Current Issue #488

Film Review:
Litigante

Colombian director Franco Lolli’s second feature is a tough, Spanish-language family drama that takes considerable risks yet works well, with fine performances from a surprisingly untested cast.

Lolli (also a co-writer and co-producer) gives this an autobiographical aspect by rather daringly casting members of his own family as the chief protagonists, especially as neither had ever acted before and both were required to participate in painful, emotionally challenging scenes. And yes, it could have been an absolute disaster.

Sometimes known as The Defendant in countries where non-English titles tend to scare people, this has Silvia (Carolina Sanin, Lolli’s cousin and a writer and famed feminist) and her sister Maria José (Alejandra Sarria) coming to terms with the imminent death of their chain-smoking mother Leticia (Leticia Gómez, Lolli’s own Mum) who, after four years of treatment for lung cancer, has finally decided to give it up. To add to the personal edge, Gómez was in remission from cancer herself during the filming, which Lolli says made the shoot highly charged and distressing.

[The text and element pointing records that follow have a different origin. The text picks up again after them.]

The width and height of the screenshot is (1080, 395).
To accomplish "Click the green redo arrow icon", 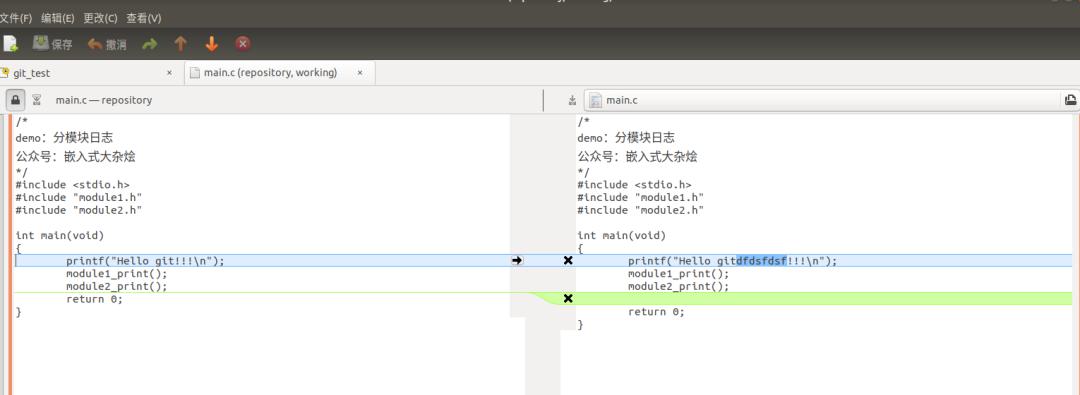I will (x=149, y=44).
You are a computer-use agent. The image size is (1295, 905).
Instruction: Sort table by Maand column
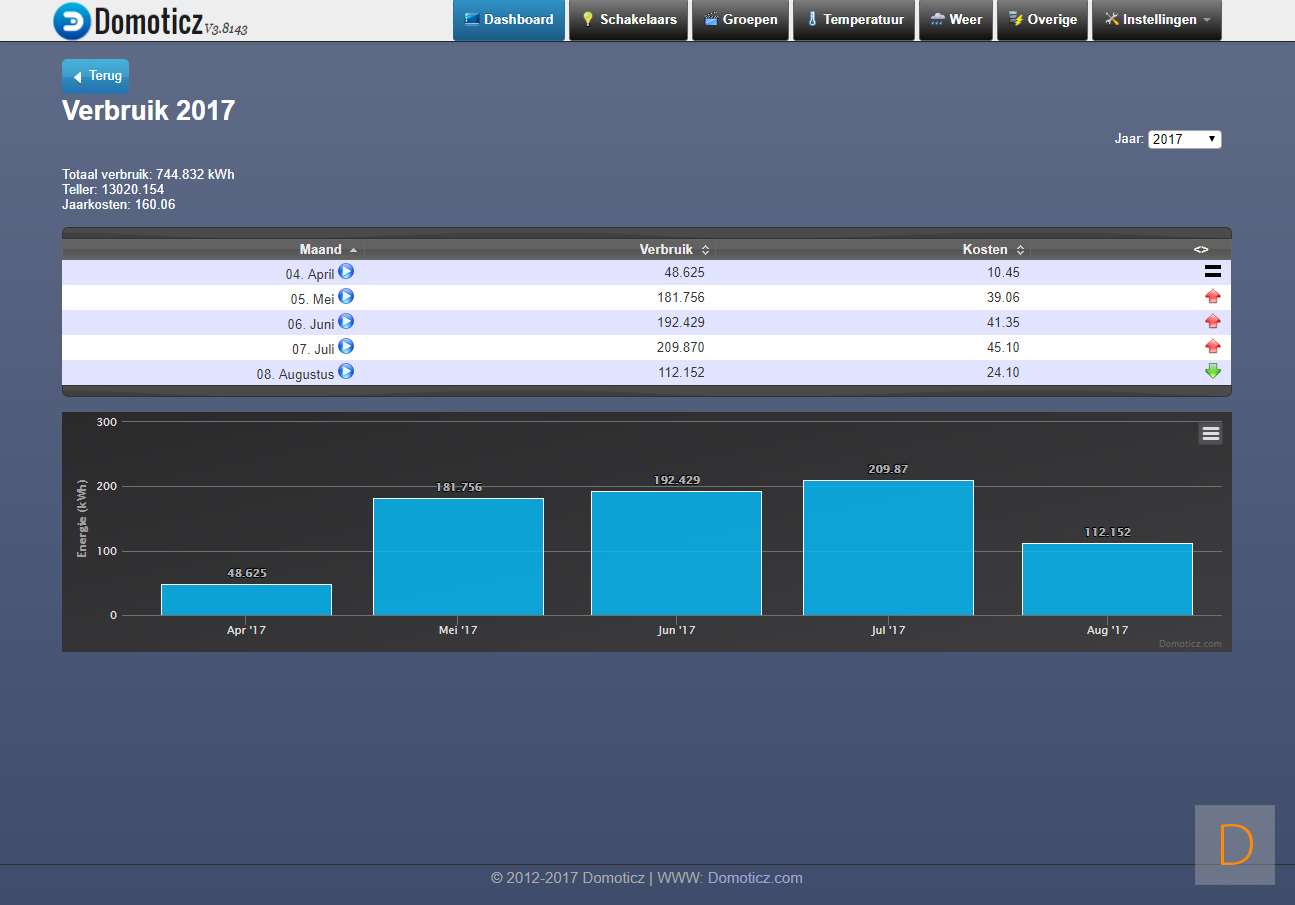321,249
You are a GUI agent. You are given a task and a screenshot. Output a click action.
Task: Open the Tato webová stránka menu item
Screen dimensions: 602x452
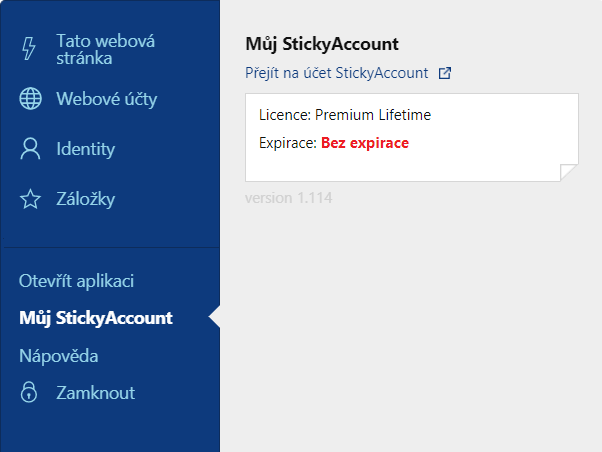click(106, 50)
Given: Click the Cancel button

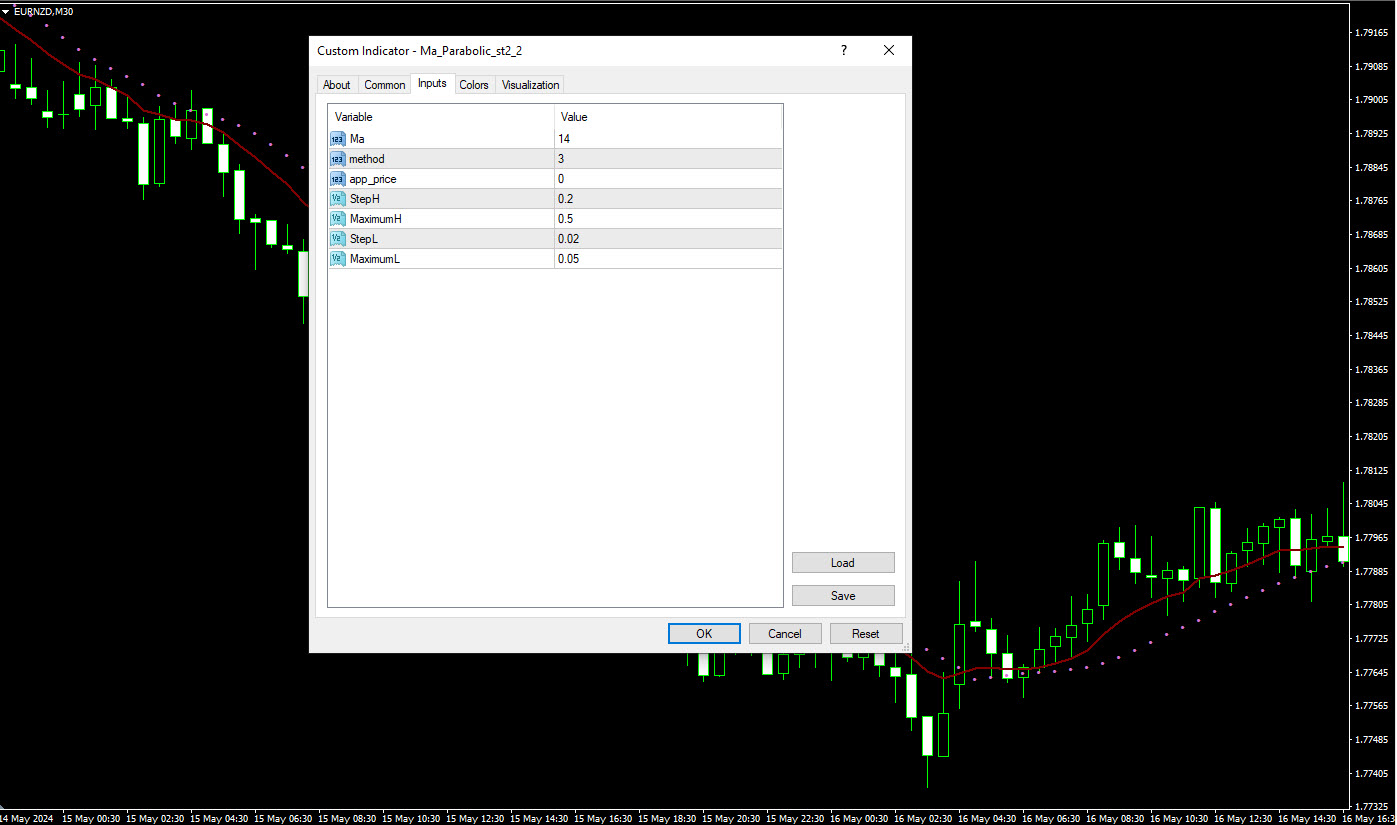Looking at the screenshot, I should (x=784, y=633).
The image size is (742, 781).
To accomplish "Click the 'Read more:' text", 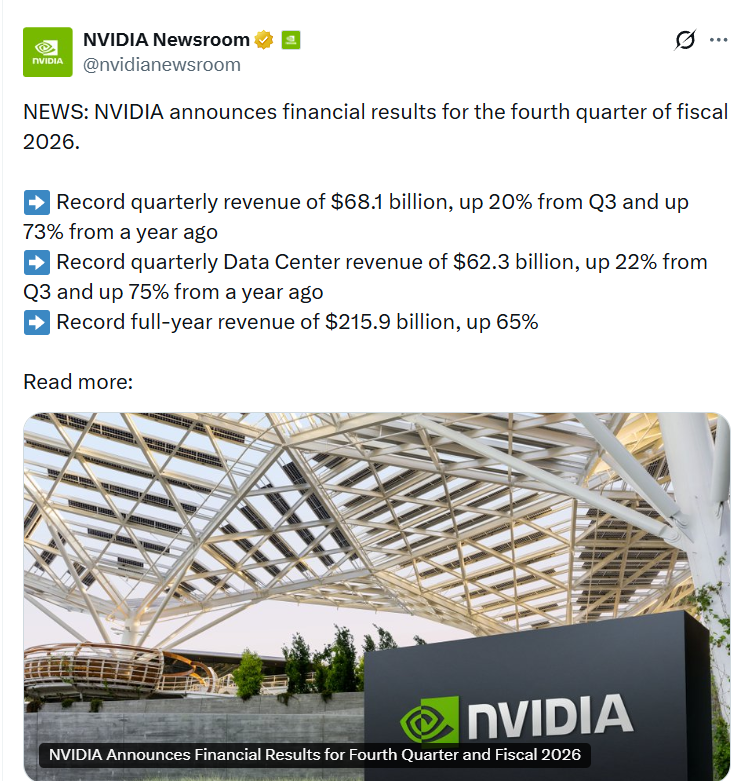I will point(78,382).
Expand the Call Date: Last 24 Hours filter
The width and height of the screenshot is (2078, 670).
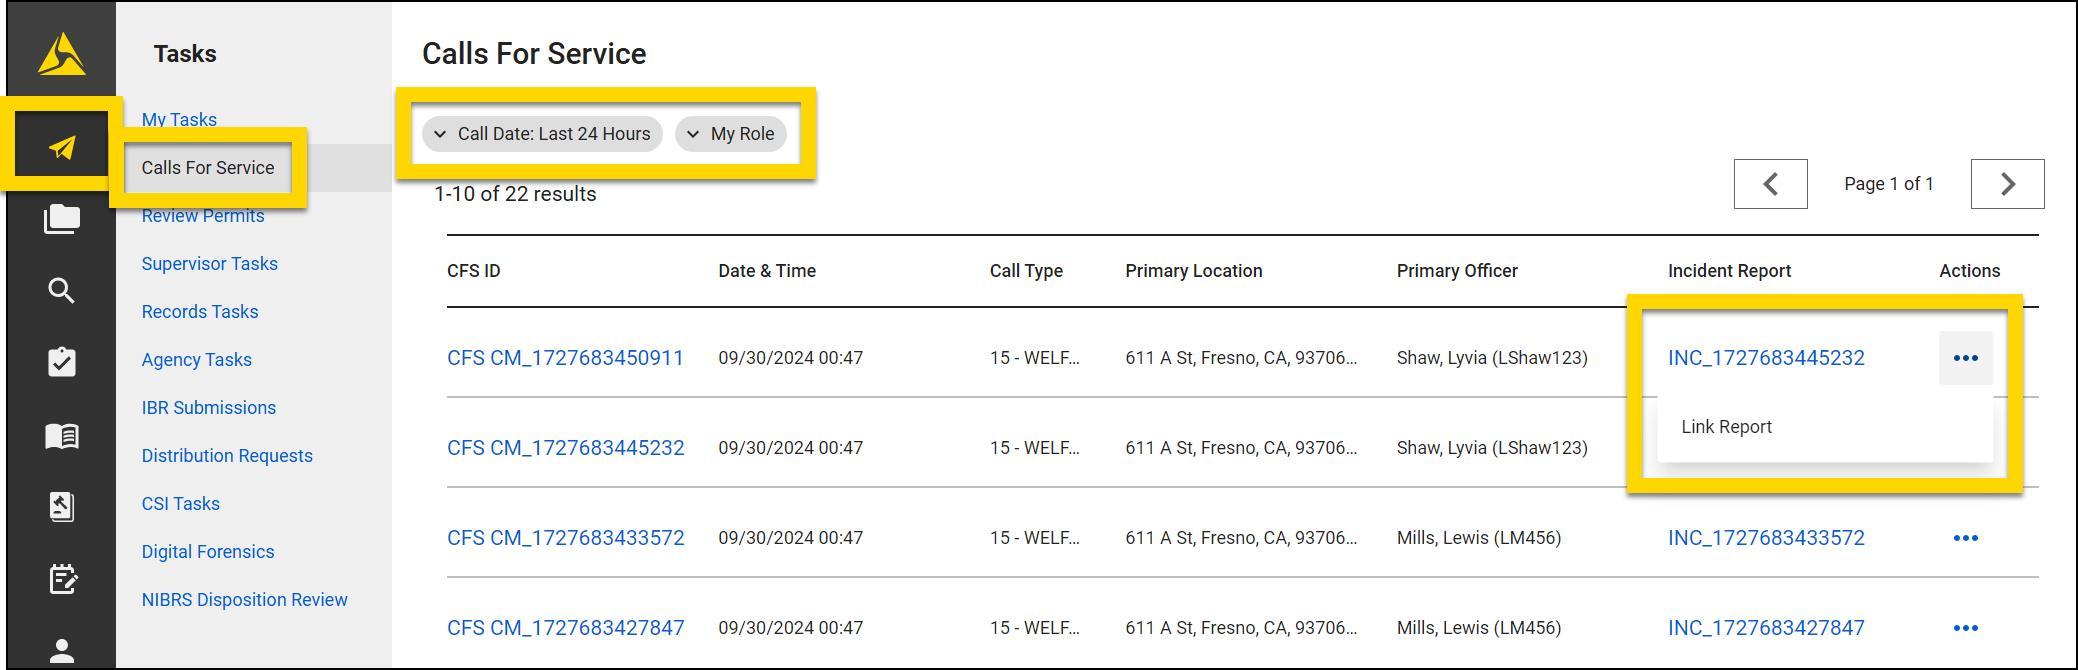pyautogui.click(x=542, y=134)
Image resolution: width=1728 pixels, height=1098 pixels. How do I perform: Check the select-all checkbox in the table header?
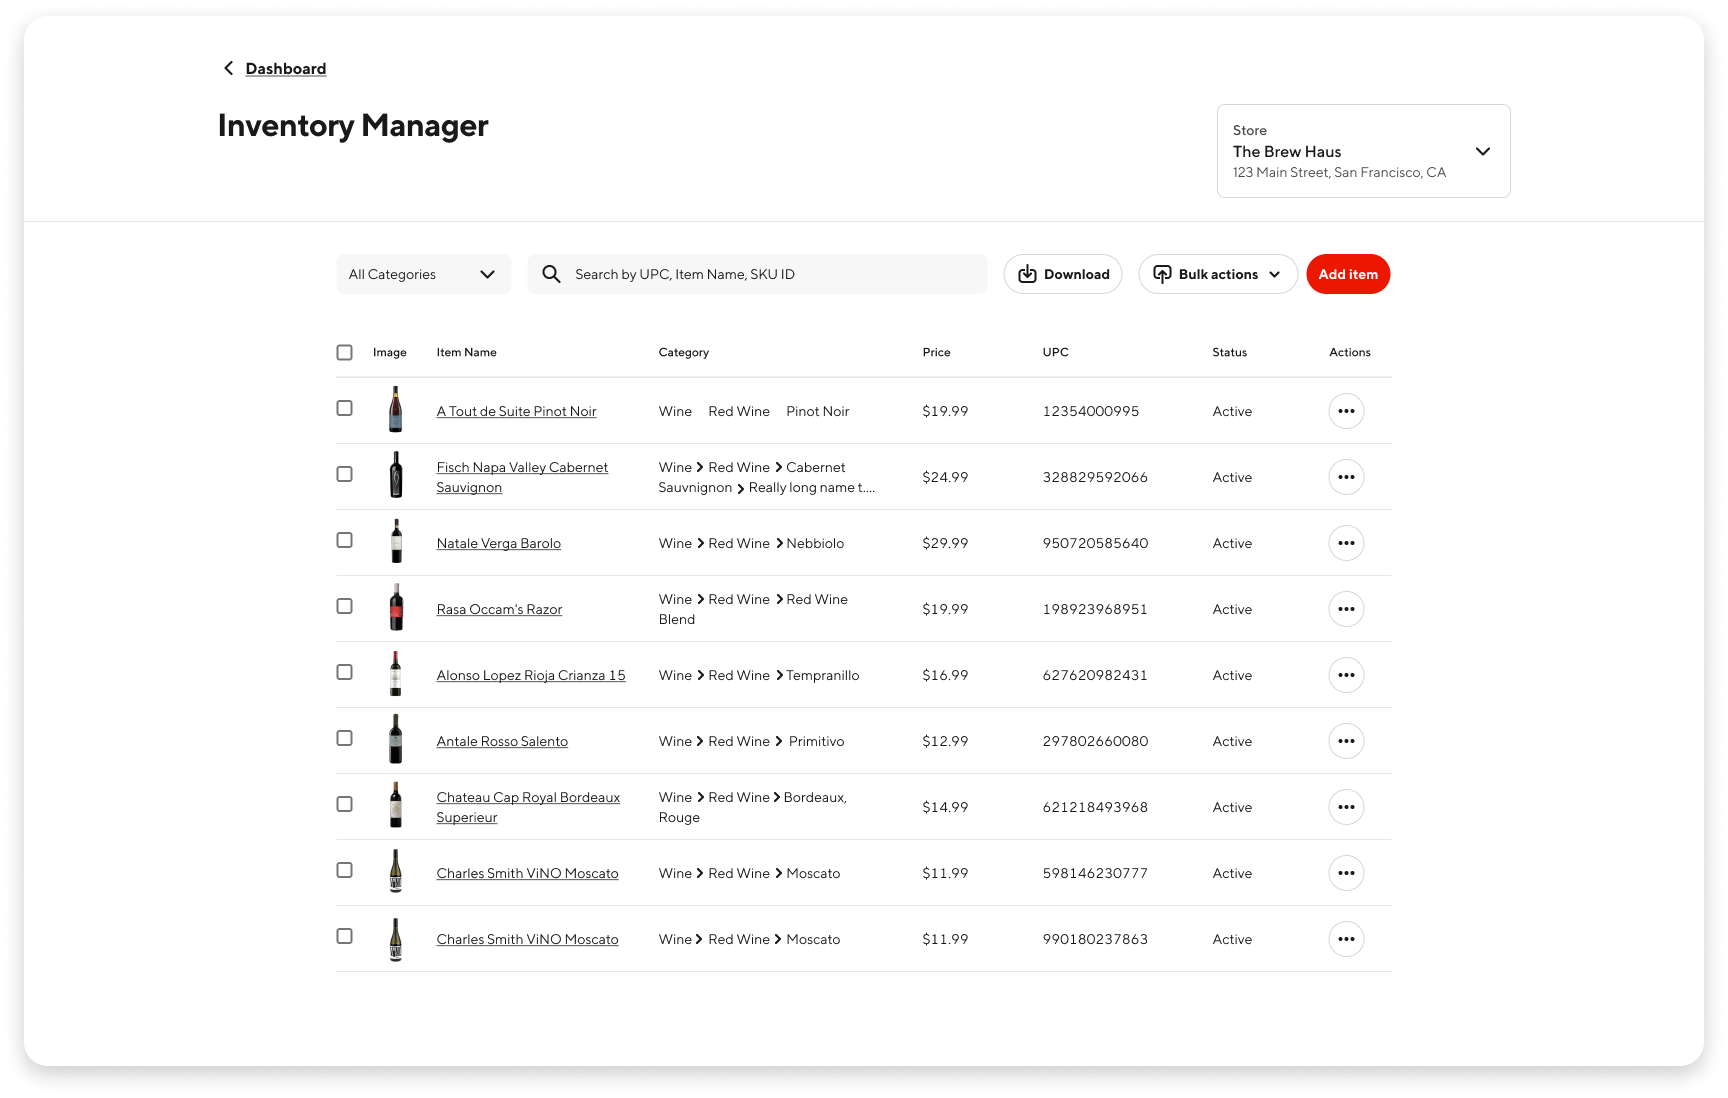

Sanin’s Silvia, a lawyer, looks convincingly exhausted and wrung-out throughout because not only is she dealing with Leticia’s last days, but there’s an ongoing crisis at work as well, and a distinct chance that her bastard bosses might let her take the fall for their own corruption (and that perhaps prosaic title refers to the looming court case). She also has a nice new boyfriend named Abel (Vladimir Durán), a popular radio host who previously mocked her during a live interview, and she continually worries about her all-systems-go four-year-old son Antonio (Antonio Martinez), who has obviously inherited his mother’s (and his grandmother’s) stubborn streak and recently begun to ask thorny questions. Like the one about where exactly his father is.

Lolli’s movie does feature a great deal of tense sniping and bickering between the characters, but this mostly adds to the realism and helps contribute to the feeling that this is a genuine family that we’re watching here. Because, in many ways, it is.